Arabis à portuguesa
Há dias, os jornais noticiaram que, com o telescópio Hubble, se conseguiram avistar galáxias tão distantes que talvez elas já não estejam onde as vemos, ou já nem existam. Estranha-se um mundo tão vasto, onde há mortos que nos surgem vivos e o tempo que vai passando, em vez de se perder, se aconchega num lugar longínquo. Mas o pasmo não é menor quando lemos que se descobriu nas Beiras uma planta nova para a ciência. Como se conseguiu ela esconder, aqui tão perto, dos botânicos e colectores que calcorreiam os nossos montes? Por que ninguém reparou nela antes se o país é pequeno e não tem florestas impenetráveis? Sendo rara (em 2001 conheciam-se apenas sete populações), poderia ter desaparecido, como uma galáxia remota, sem nunca ter sido vista.
A Arabis beirana é um endemismo português identificado em 1996 nos cumes da serra do Açor. Foi descrita em 2001, na revista Botanical Journal of the Linnean Society, por Paulo Silveira, Jorge Paiva e Marcos Samaniego, mas na verdade já havia recolhas anteriores desta planta em herbário, de regiões a menor altitude. Porém, ninguém parece ter notado as diferenças que, meio século depois, lhe conferiram o estatuto de nova espécie. A primeira população referenciada, e a mesma que nós agora fotografámos, mora junto ao marco geodésico de São Pedro do Açor, a mais de 1300 m de altitude, numa encosta xistosa virada a norte e perto de um parque eólico; foi também lá que vimos a Jurinea humilis.
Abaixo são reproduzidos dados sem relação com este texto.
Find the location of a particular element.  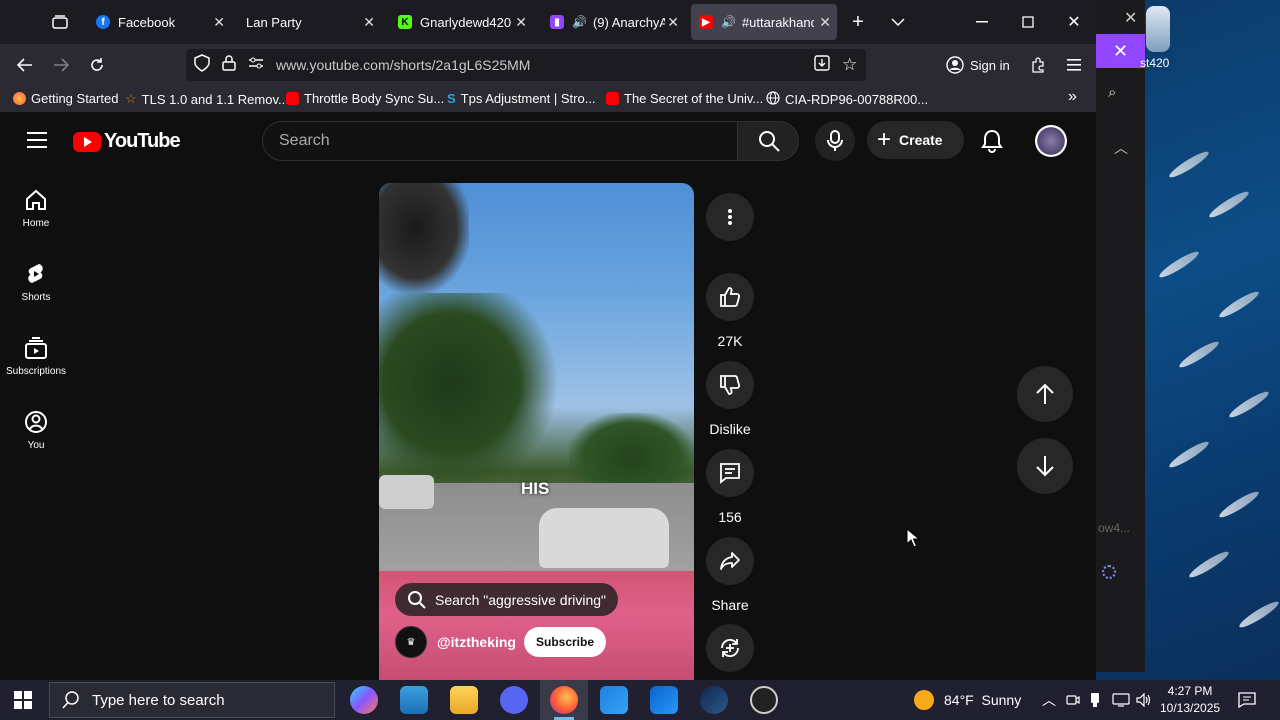

volume-icon is located at coordinates (1144, 700).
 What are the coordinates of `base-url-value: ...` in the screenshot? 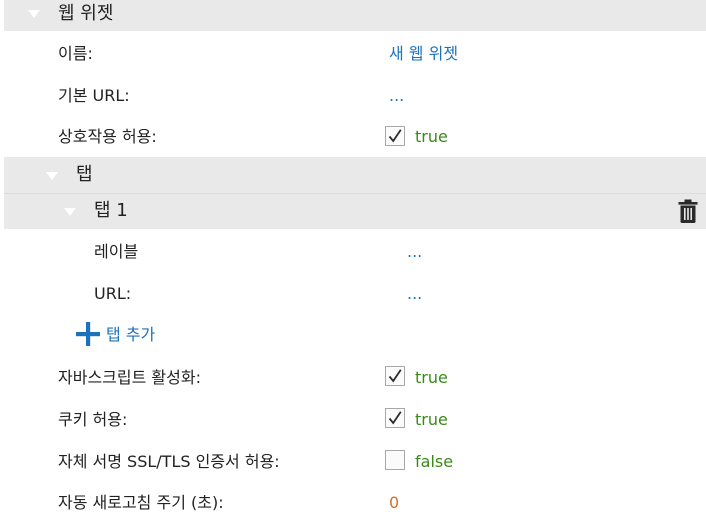 It's located at (396, 96).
É uma herbácea pequena (não mais de 70 cm de altura) e hirsuta, com pêlos estrelados e inflorescência pubescente (um dos traços que a distingue e que pode ver na última foto), com características morfológicas e genéticas que a situam entre a A. stenocarpa Boiss. & Reut., um endemismo ibérico, e a A. sadina (Samp.) Cout., outro endemismo lusitano, de ecologia distinta. Conjectura-se mesmo que esta nova Arabis terá tido origem numa população isolada de A. stenocarpa (ou de um antepassado comum), e que idênticas circunstâncias terão criado a A. sadina.
É uma planta bianual ou perene, com uma roseta de folhas basais crenadas ou lobadas e um caule penugento a que se abraçam folhas lanceoladas de menor tamanho. As flores têm sépalas de cor púrpura, pétalas brancas ou rosadas e quatro nectários. O fruto é uma vagem longa e achatada, em posição ascendente, com uma fiada de sementes aladas.
Na Flora Ibérica, o género Arabis abriga 19 espécies, mas a A. beirana ainda não consta da lista. Talvez as galáxias descobertas na semana passada já figurem nos mapas celestes.